Levee made his money the old-fashioned way: He inherited it. A scion of the Annenberg publishing family, he hovers around top-ranked Monica Seles and "sponsors" at least six other women players, including stars Arantxa Sánchez Vicario, Conchita Martínez and Mary Joe Fernandez. He calls them "my girls."
Levee adopted the women's game as a grand and expensive obsession in the mid-1980s. A former teaching pro at a Florida country club says Levee offered him $50,000 to recruit a half dozen prospects. Levee would cover the players' coaching, travel and living expenses; in return, he would receive 40% of their tournament and endorsement earnings. The pro, who wishes to remain anonymous, put together a list of candidates. Levee eliminated one because she was too heavy. "I asked Levee if he wanted models or tennis players," the pro says. When Levee said he would bankroll travel only in the U.S., the pro walked out on him. "He changed the rules and made me look like an idiot," the pro says. Levee paid him only $2,000 and did not sponsor any of his recruits.
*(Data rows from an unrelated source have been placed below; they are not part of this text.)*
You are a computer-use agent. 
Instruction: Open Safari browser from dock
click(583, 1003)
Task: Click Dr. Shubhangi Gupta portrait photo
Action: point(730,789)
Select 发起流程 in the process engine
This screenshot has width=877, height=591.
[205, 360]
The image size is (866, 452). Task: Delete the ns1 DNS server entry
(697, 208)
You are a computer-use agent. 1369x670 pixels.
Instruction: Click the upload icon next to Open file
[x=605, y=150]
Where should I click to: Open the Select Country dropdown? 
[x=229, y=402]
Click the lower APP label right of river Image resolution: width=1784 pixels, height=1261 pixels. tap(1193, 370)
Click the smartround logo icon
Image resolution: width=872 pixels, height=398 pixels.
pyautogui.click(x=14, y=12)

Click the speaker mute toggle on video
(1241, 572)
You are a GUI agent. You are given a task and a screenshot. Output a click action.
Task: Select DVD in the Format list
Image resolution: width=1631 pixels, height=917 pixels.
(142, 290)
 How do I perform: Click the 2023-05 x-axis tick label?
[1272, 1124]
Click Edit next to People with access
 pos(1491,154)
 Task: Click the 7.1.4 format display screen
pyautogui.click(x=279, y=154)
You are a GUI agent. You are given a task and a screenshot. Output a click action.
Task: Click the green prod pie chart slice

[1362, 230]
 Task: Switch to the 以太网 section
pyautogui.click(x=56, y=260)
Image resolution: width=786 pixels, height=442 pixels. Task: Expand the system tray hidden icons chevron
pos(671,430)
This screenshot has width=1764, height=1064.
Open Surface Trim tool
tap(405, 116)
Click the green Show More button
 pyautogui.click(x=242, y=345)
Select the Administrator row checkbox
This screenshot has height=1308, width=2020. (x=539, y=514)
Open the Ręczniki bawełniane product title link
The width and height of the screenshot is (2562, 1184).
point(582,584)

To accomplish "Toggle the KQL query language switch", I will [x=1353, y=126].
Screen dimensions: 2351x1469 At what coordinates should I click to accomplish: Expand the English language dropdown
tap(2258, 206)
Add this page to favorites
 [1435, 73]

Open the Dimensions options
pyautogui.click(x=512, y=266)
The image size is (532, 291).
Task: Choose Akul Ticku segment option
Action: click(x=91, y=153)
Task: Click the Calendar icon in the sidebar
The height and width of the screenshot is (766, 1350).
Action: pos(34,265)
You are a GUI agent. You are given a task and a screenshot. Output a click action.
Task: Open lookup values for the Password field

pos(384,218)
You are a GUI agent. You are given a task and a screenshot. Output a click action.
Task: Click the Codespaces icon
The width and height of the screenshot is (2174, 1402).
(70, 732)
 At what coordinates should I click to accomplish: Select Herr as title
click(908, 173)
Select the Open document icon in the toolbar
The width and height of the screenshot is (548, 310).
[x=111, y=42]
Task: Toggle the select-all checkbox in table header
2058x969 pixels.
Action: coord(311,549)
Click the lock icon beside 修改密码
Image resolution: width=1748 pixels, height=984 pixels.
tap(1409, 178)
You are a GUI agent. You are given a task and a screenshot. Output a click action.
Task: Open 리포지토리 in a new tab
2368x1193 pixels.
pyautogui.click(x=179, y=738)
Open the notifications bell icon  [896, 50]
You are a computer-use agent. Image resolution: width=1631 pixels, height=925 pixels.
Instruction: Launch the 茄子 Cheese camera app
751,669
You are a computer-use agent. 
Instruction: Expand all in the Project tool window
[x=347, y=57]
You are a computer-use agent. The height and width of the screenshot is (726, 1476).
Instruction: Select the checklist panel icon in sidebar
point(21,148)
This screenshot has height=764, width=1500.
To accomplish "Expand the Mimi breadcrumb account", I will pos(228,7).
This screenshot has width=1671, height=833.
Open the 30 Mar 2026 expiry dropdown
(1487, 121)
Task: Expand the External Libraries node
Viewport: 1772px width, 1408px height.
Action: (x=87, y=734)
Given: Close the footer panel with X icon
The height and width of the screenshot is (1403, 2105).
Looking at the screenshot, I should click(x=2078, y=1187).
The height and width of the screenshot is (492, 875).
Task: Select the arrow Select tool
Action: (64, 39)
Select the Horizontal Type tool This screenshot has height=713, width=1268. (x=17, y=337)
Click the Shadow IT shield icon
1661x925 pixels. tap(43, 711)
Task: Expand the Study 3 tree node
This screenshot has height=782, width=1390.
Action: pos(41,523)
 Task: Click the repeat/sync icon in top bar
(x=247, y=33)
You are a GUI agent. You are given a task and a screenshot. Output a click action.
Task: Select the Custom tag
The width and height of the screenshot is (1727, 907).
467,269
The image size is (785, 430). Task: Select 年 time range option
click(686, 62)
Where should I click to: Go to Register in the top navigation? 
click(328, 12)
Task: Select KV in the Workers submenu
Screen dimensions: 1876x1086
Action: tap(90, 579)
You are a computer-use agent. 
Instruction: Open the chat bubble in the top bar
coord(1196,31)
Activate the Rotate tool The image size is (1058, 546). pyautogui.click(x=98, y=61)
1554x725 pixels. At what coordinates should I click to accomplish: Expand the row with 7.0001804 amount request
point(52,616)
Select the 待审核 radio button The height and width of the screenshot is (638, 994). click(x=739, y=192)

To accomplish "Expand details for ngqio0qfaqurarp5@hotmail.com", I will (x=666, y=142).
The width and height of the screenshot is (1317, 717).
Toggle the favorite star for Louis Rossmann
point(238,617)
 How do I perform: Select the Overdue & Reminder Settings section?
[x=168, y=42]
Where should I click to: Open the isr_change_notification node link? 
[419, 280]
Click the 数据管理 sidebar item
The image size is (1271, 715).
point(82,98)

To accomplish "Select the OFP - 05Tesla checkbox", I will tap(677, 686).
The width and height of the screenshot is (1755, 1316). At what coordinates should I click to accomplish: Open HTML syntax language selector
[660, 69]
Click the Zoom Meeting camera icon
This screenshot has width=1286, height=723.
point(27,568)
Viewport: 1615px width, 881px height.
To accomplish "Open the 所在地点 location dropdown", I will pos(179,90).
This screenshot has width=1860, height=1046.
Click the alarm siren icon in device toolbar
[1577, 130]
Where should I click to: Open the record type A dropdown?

Levee angrily denies the pro's allegations and says he found his first protégée, Steffi Graf, on his own in 1986. He courted her the way he courted his latest beneficiary, Karina Habsudova, a 19-year-old Czech ranked 67th in the world. Habsudova noticed earlier this year that Levee kept popping up at her matches. "I didn't know if I should be afraid of him," she says, "so I asked another player." The player told her, "He supports Arantxa. He's definitely worth knowing."
He finally pounced last August at a tournament in Montreal. Levee took Habsudova on a shopping spree and offered to spring for her coaching. "It's very hard to make friendships with other players," she says. "But I can count on Jim as a friend. He roots for me and cares for me. I'd like him even if he didn't give me money. I get lots of love from him."
What does Levee want in return?
"I don't expect sex from my girls," he says. "I do expect a birthday card, a Christmas card, a phone call or two, a guest pass and a win." Though Levee insists he has no hidden agenda, others aren't so sure. "He wants to be very close to players, which is impossible," says Juan Núñez, coach of former Levee-ite Natalia Zvereva. "He demands their time. And when they don't go along with him, he becomes their worst enemy."
Which is precisely what happened between Levee and Graf. In '86 he began showing up at her matches all over the world. He bought her a Porsche before she could even drive. Though Steffi's father, Peter, politely refused that gift, Levee soon became an accepted accessory at her matches. He bombarded her with fur coats, jewelry, clothes, sports cars and $200,000 in cash. "I would die for Steffi Graf," he said then. "She is the only person in my life who has lived up to all my expectations, and that includes relatives, close friends, even my former wife." He called Graf "God's child" and yelled "I love you!" to her during changeovers.